How to complete this task: After reading the entries below, copy word for word the lines from the first through the line containing "You are a computer-use agent. Viewport: 937px", and stop there.
Data supplied: Begin
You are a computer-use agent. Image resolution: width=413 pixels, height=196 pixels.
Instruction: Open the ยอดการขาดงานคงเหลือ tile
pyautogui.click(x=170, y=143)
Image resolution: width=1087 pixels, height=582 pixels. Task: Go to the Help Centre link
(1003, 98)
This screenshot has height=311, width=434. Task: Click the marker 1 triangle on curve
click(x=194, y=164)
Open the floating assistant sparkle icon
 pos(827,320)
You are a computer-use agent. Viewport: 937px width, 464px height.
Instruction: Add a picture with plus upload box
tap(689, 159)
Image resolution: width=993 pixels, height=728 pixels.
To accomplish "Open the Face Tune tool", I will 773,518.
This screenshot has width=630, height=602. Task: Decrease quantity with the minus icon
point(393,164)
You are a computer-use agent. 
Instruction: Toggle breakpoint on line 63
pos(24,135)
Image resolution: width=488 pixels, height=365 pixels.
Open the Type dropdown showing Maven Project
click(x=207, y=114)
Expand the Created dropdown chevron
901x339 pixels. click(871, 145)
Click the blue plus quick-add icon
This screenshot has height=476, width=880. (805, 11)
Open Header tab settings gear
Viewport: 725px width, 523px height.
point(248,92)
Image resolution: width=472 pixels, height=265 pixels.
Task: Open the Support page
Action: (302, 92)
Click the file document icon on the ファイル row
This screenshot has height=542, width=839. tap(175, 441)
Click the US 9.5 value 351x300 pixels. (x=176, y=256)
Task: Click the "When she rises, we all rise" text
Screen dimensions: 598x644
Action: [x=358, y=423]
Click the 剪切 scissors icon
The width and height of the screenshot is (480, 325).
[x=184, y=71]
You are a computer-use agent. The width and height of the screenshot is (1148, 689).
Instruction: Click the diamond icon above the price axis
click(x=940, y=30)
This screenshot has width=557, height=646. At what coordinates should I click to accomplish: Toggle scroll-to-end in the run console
Data supplied: End
Output of the task:
You are a computer-use agent. Image resolution: width=413 pixels, height=196 pixels.
Instruction: Open the ยอดการขาดงานคงเหลือ tile
pyautogui.click(x=170, y=143)
Image resolution: width=1087 pixels, height=582 pixels. Task: Go to the Help Centre link
(1003, 98)
This screenshot has height=311, width=434. Task: Click the marker 1 triangle on curve
click(x=194, y=164)
Open the floating assistant sparkle icon
 pos(827,320)
You are a computer-use agent. Viewport: 937px width, 464px height.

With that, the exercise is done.